At present, the investment in AI in lung cancer and the entire medical field is huge, but there is still a certain distance from the actual clinical application. The lack of a high-quality standardized lung cancer clinical database is an important factor restricting AI’s use in lung cancer research. The deficiency of research sample size causes most prediction or diagnostic studies to not fully simulate the actual clinical environment, limiting the value of clinical applications. Studies[65] have pointed out that the current use of AI in the medical field, such as inadequacy of correct methods and evaluation criteria in ANN and the credibility of the results is questionable. In addition, in terms of social regulations, lack of common technical regulations on medical responsibility issues and information security issues exists.
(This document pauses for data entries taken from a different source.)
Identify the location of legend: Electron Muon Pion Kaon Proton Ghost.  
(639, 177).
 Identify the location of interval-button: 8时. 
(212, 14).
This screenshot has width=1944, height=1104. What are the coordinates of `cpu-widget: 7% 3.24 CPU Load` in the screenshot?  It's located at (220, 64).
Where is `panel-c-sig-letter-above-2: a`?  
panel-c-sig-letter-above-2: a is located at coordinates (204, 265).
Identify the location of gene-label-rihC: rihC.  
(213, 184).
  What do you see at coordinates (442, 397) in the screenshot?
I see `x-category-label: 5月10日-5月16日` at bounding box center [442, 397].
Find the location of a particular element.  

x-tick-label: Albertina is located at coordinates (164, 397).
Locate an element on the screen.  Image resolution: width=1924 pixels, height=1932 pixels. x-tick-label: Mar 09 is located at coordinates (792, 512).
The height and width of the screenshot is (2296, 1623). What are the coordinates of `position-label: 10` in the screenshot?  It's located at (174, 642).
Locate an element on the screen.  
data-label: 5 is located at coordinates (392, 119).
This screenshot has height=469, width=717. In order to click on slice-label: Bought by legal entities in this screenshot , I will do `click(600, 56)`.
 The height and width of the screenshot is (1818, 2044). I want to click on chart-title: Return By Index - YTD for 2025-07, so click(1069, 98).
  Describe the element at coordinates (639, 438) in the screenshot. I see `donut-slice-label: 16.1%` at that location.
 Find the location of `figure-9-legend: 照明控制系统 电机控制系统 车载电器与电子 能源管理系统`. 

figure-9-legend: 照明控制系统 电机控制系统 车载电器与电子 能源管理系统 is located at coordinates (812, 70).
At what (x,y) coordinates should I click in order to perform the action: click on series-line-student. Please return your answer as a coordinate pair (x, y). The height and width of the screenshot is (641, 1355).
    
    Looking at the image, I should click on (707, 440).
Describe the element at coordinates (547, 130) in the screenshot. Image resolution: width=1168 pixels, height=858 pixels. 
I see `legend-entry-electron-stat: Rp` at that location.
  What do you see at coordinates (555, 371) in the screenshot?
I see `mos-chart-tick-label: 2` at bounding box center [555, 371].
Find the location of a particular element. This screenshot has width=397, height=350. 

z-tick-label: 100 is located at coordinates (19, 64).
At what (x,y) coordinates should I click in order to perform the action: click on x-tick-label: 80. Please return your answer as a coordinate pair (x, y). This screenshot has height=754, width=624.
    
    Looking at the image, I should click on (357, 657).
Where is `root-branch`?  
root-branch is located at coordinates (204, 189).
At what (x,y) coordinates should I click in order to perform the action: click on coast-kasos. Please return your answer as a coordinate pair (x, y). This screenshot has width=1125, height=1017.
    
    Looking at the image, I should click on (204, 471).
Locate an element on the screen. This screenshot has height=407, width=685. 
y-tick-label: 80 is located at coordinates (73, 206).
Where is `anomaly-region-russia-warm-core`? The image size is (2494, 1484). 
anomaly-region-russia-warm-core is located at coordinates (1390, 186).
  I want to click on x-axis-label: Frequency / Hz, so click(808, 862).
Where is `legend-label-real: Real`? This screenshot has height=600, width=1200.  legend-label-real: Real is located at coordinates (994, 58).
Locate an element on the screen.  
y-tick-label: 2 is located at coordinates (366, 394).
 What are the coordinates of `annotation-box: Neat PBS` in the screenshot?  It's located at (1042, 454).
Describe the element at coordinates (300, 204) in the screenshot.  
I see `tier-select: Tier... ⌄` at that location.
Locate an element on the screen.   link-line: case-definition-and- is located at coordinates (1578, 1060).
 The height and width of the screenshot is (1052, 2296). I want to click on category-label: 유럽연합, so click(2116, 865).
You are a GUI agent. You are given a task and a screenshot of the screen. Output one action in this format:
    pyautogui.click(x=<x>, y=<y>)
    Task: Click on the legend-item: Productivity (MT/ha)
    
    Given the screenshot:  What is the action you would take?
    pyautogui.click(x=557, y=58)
In the future, major medical centers should take the lead to establish a multicenter standardized lung cancer clinical database as a world-class database in line with epidemiology and to develop an AI system that meets the clinical environment. Diagnosis, treatment and optimization of medical resources have positive significance. On the other hand, active promotion of AI-related system regulations, technical specification, audit systems to provide institutional support and corresponding constraints for the development of AI are needed. AI has promising prospects for lung cancer research in the future, but it is still full of challenges.
According to the accuracy stated, which is around 90%, misjudgment may happen in 10% of cases, which reflects a pitfall of AI. Therefore, in clinical work, AI must be placed in a subordinate position. It should exist as an assistant to clinicians and provide auxiliary information under the supervision of doctors to avoid mistakes as much as possible.
CONCLUSION
AI has become an indispensable method to solve complex problems in modern life. In this review, I introduced various attempts and applications of AI in clinical work of NSCLC patients. According to a large number of imaging, histology, genomics, EMR system and other data, doctors can accurately diagnose and treat NSCLC patients. It has been shown that AI is gradually becoming a powerful assistant for doctors. Oncologists, radiologists and surgeons should continue to integrate AI into the clinical treatment of NSCLC in order to provide more patients with accurate and personalized therapy. Over time, both patients and doctors will benefit from the combination of AI and clinical practice.